深呼吸を一つして、私は足に力を入れた。そして二本の木をくぐる。


「っ!?」


足を踏み入れた瞬間、体が重くなる。底無し沼に沈みそうになった時みたいに、全身の自由が奪われた。重苦しい空気に呼吸すらままならない。これが今のユウマの気…?


負けるか…こんなところで!


私は目を閉じた。体の奥に意識を集中させる。暫くするとお腹より上の位置が熱くなる。蝋燭のように火が点ったかと思えば、それはどんどん輝きを増していった。どんどん火の勢いも輝きも増し、バチバチと音まで聞こえてくるようだった。


(…負けるか!!)


一点に集まった炎を、今度は一気に拡散させた。すると、私を覆っていた重い膜は完全に取り払われ、新鮮な空気が肺に入り込む。喉の奥がひゅう…と鳴った。


このくらいで立ち止まってちゃ話にならない。大丈夫。私はまだまだやれる。


自分を鼓舞しながら、軽くなった足を勢いよく動かす。ここからは雪も積もってないし、山道という程道が凸凹していない。歩きやすい平坦な道が続く。幼い私が通れるような道だ。今の私だったら、目的地までそう時間はかからない。それなのに膝が笑う。情けない…とはもう思わない。大好きだから、大好きだから仕方ないんだ。


ふと涙が零れそうになる。でもまだ泣いちゃだめ。まだ何も始まってないし、終わってもない。これからなんだから。全部、これから。

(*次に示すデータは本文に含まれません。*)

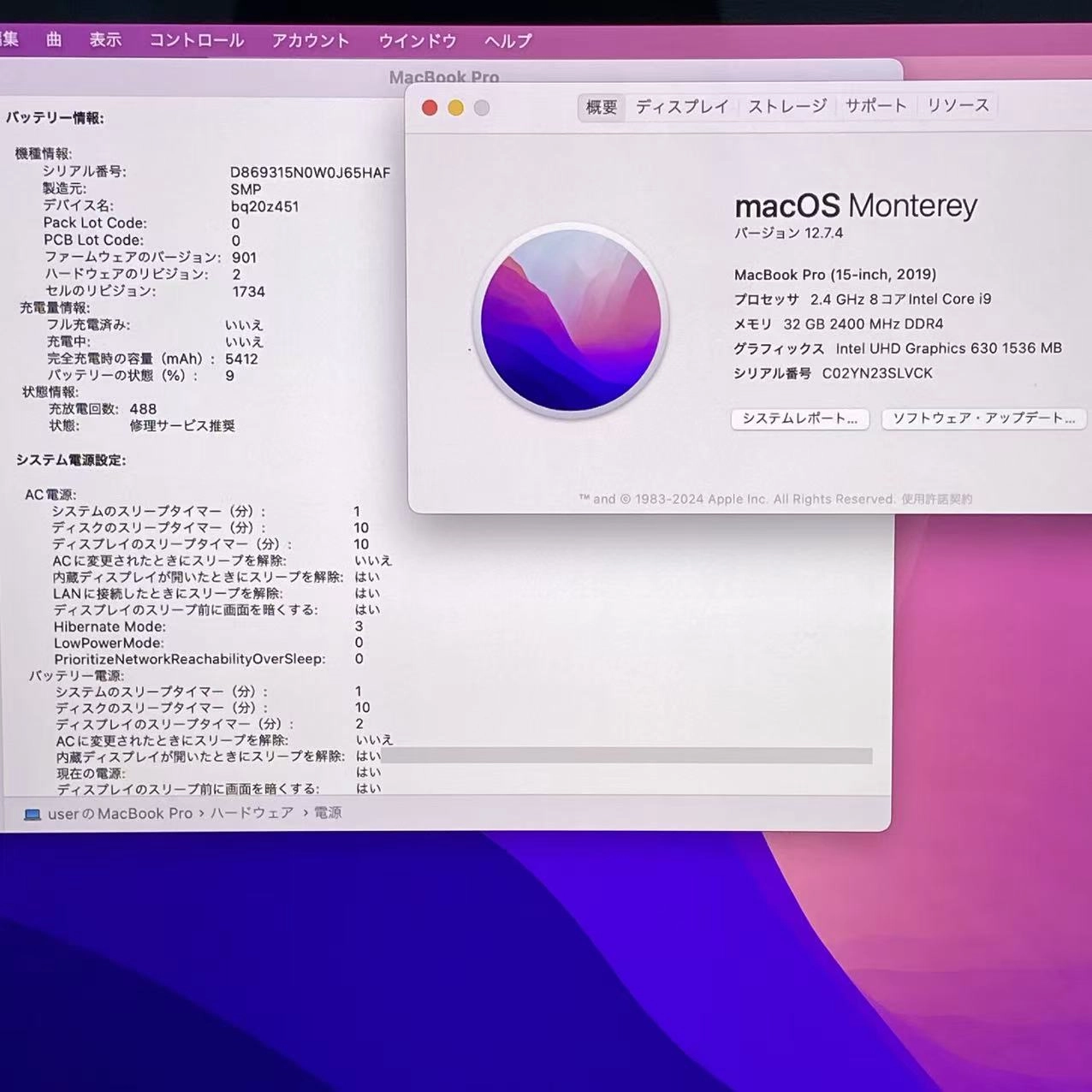Open the アカウント menu

pyautogui.click(x=310, y=40)
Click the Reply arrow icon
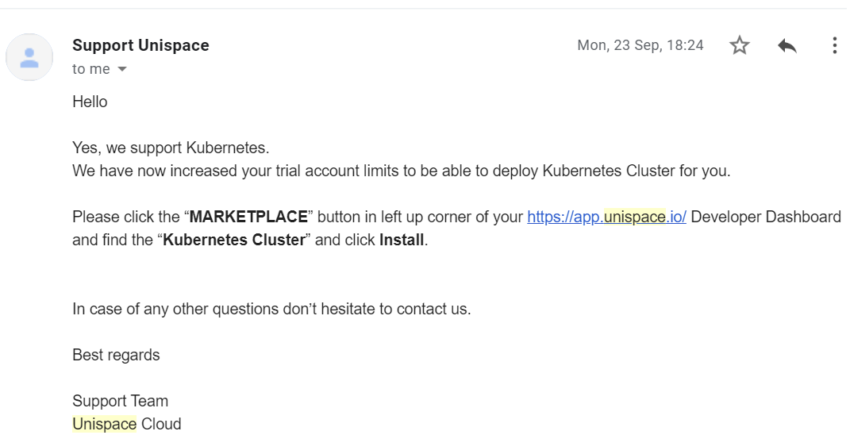 pos(787,46)
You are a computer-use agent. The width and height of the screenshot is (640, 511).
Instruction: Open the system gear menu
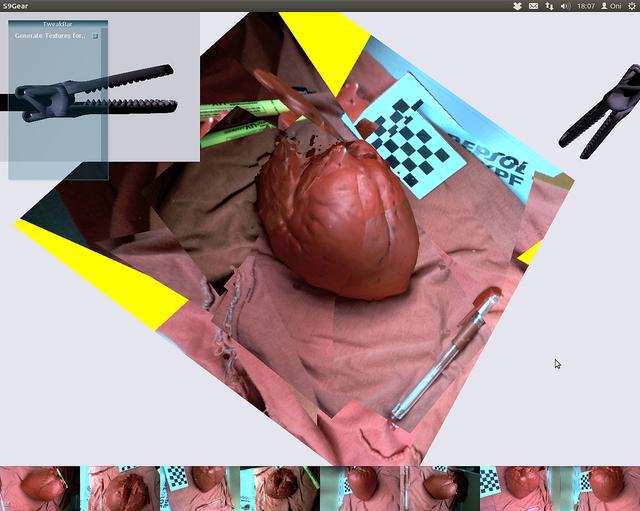[x=631, y=6]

そう言い聞かせながらも、体を前へ前へと押し出すようにして歩いた。すると、一際開けた場所へ出る。


「…ここだ…。」


ユウマはいつもここにいた。ここで私を待っていてくれた。


たくさんの緑、ぽつんと赤い一つ。


ああ、やっぱり。


『…待ってたよ。』


私の知っている姿で、私の知っている声で、私の知っている人が

私の知らない笑顔で、私の知らない低い声で、私の知らない人になっていた。


ああ、やっぱり。


「約束…したからね。」





『とおりゃんせとおりゃんせ…

 ここはどこの細道じゃ…

 天神様の細道じゃ…

 ちっととおしてくだしゃんせ

 ご用のない者とおしゃせぬ

 このこの七つのお祝いに

 お札を納めにまいります

 行きはよいよい 帰りはこわい

 こわいながらもとおりゃんせ とおりゃんせ』


どうしてこの歌がずっと頭の中に流れるんだろう?

ユウマを前にした今もずっと流れ続けるこの旋律が、何故だか悲しく響いた。